Early-stage liver fibrosis can be reversed; however, the underlying mechanisms remain incompletely understood. The intestinal tract hosts a substantial and diverse microbiota involved in various physiological activities and is closely linked to chronic liver disease. Previous studies have indicated that ursolic acid (UA), derived from herbal plants, possesses anti-inflammatory and antifibrotic properties; however, its precise mechanism remains to be elucidated. Consequently, liver fibrosis models were constructed utilizing both the methionine/choline deficieny (MCD) diet and carbon tetrachloride (CCl4) intraperitoneal injections. 16S rRNA was conducted to analyze the intestinal microbiota. Results indicated that UA attenuated liver injury and fibrosis, reduced indices related to liver fibrosis, and decreased the expression levels of NADPH oxidase 2 (NOX2) and NOD like receptor protein 3 (NLRP3). Hepatic fibrosis was alleviated in post-model NOX2 and NLRP3 gene knockout (NOX2−/− and NLRP3−/−) mice in comparison to post-model wild-type (WT) mice. Nonetheless, neither UA treatment nor control treatment significantly improved liver fibrosis in comparison to post-model knockout mice. Furthermore, the liver of NOX2−/− mice exhibited lower levels of NLRP3 expression. Importantly, knockout mice displayed a higher diversity of intestinal microbiota, characterized by an increased presence of beneficial bacteria and a reduced presence of harmful bacteria compared to WT mice. In conclusion, UA exerts antifibrotic effects through the inhibition of the NOX2/NLRP3 inflammasome signaling pathway.
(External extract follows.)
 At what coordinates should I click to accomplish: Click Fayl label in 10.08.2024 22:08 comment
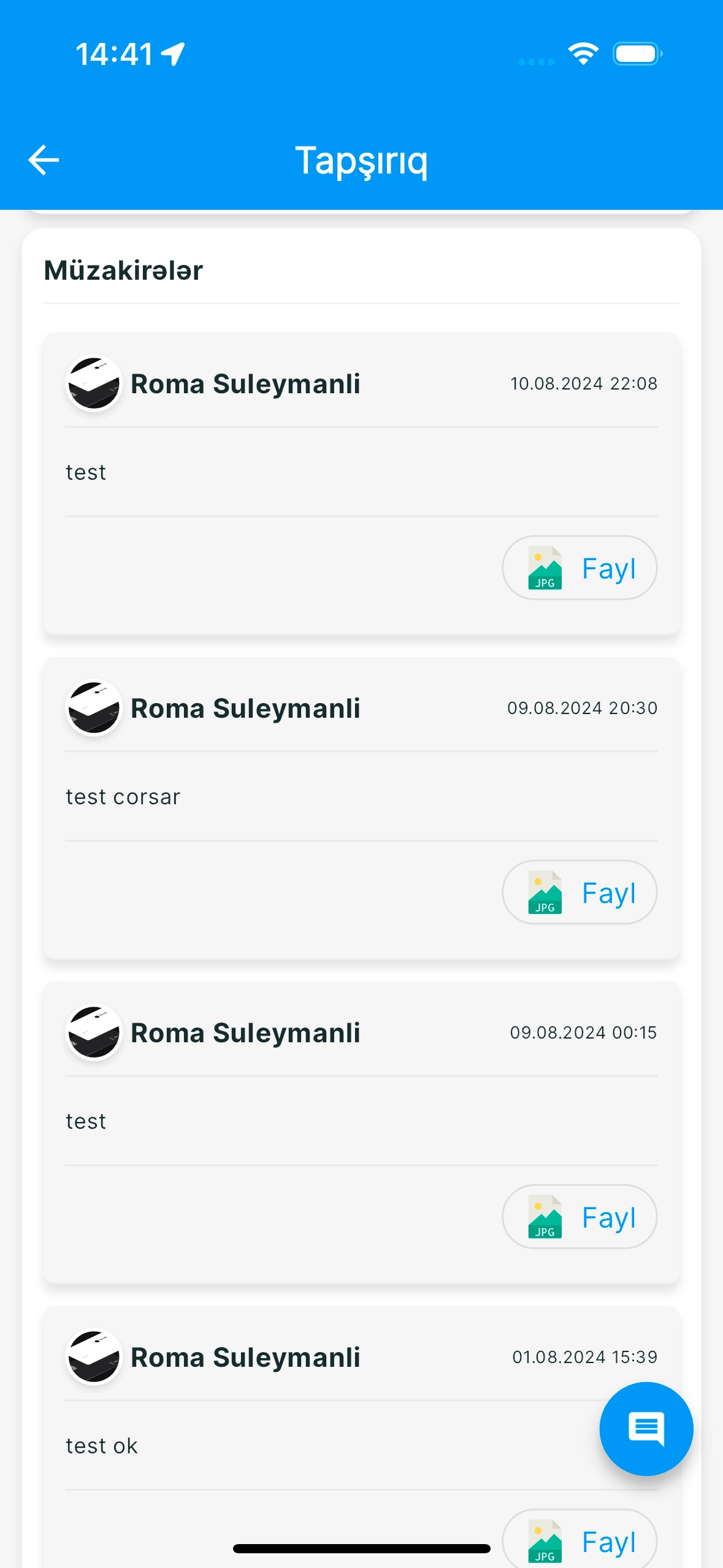[x=609, y=569]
UA has the potential to reverse liver fibrosis by modulating this signaling pathway, thereby enhancing the gut microbiota. •UA attenuated liver injury, fibrosis, and decreased NOX2 and NLRP3 in MCD and CCl4 models.•Liver fibrosis was less in NOX2−/− and NLRP3−/− mice compared to wild-type mice.•NLRP3−/− did not affect NOX2 expression, showing NOX2 is upstream of NLRP3.•NOX2−/− and NLRP3−/− mice had more diverse gut microbiota with more beneficial and fewer harmful bacteria.